BERLIN -- Germany's IG Metall union rejected on Sunday an appeal by the premier of the state of Lower Saxony, carmaker Volkswagen AG's biggest shareholder, for a longer working week in Germany.
"Anyone who like (Lower Saxony premier) Christian Wulff calls for a 40 hour week would put at risk more than 20,000 jobs at Volkswagen," IG Metall's Lower Saxony leader Hartmut Meine said in a statement.
Wulff was cited in Berliner Zeitung newspaper on Saturday as saying it would not be possible to maintain Volkswagen's 175,000 jobs in Germany unless workers were more flexible. Lower Saxony owns just under 20 percent of the firm.
"If we are flexible, creative and ready to work more under different conditions then we have a chance of maintaining Germany as a business location," Wulff was quoted as saying.
The newspaper also cited him saying he believed it was right all workers in Germany should return to a 40 hour week.
In recent weeks both engineering firm Siemens AG and car maker DaimlerChrysler AG have wrung concessions on working time from IG Metall by threatening to move parts of their production out of Germany.
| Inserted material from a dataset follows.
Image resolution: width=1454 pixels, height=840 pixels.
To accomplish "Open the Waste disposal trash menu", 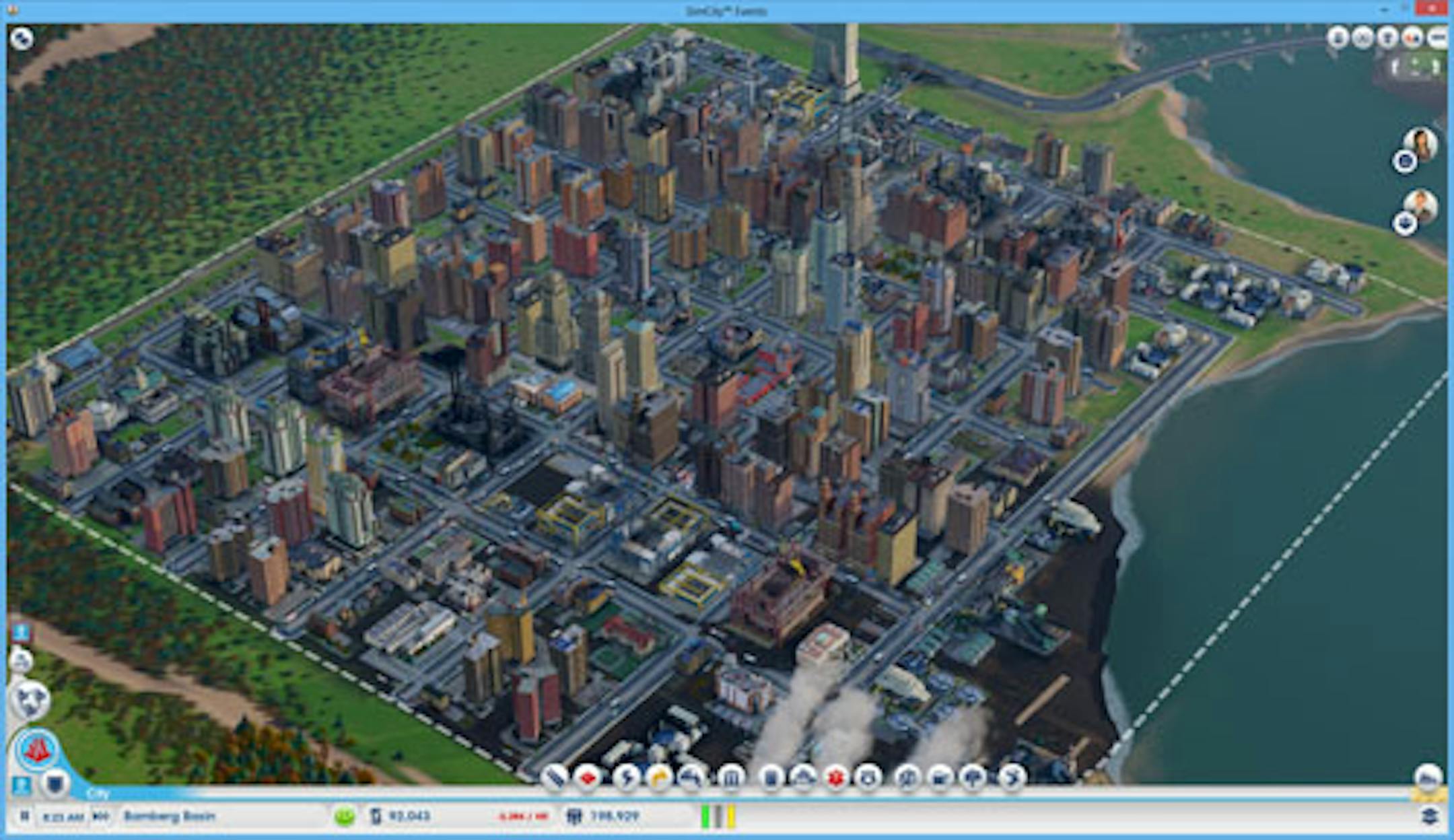I will pos(771,777).
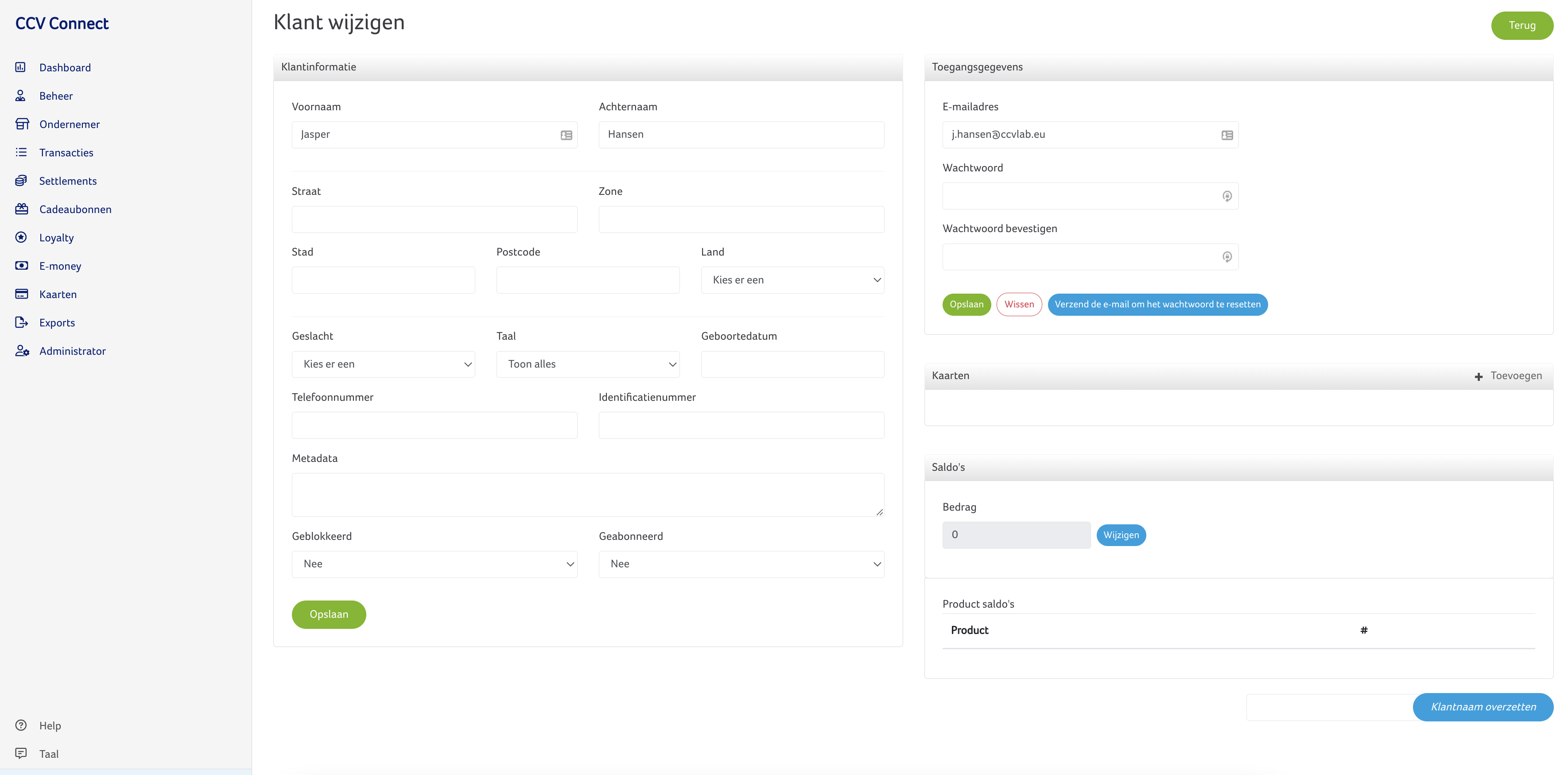Click the Dashboard icon in the sidebar
This screenshot has height=775, width=1568.
click(x=21, y=67)
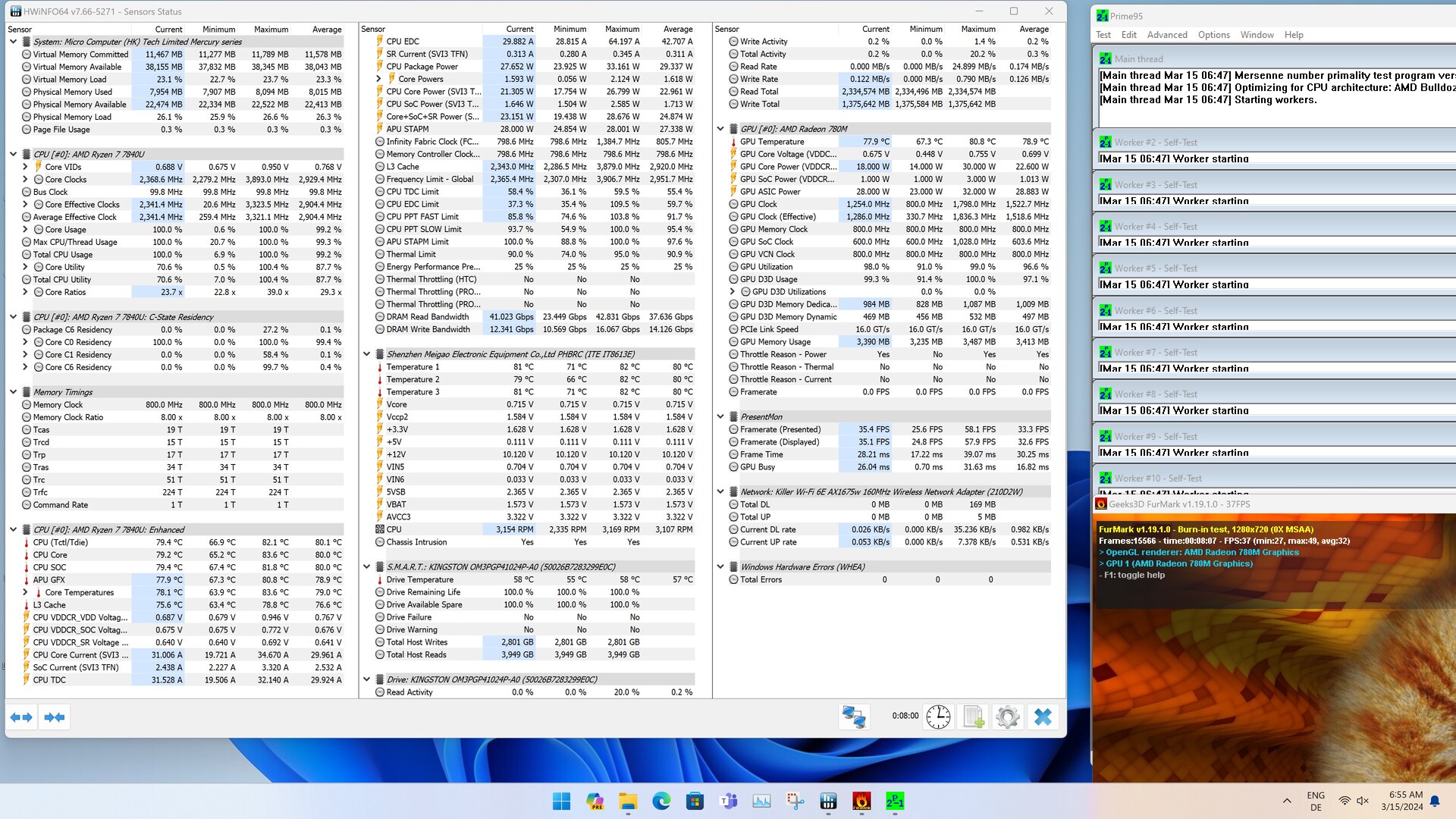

According to IG Metall, the average work week at Volkswagen lies below the 35 hours that is standard in the country's western metalworking industry.
Volkswagen has said it wants to cut personnel costs by 30 percent by 2011 and has suggested 30 percent of wages should be flexible and depend on individual and company performance.
The company and IG Metall are due to begin negotiations over trimming costs in mid-September. In its statement, IG Metall said its wage policy committee would consider the union's negotiating position at a meeting on August 19.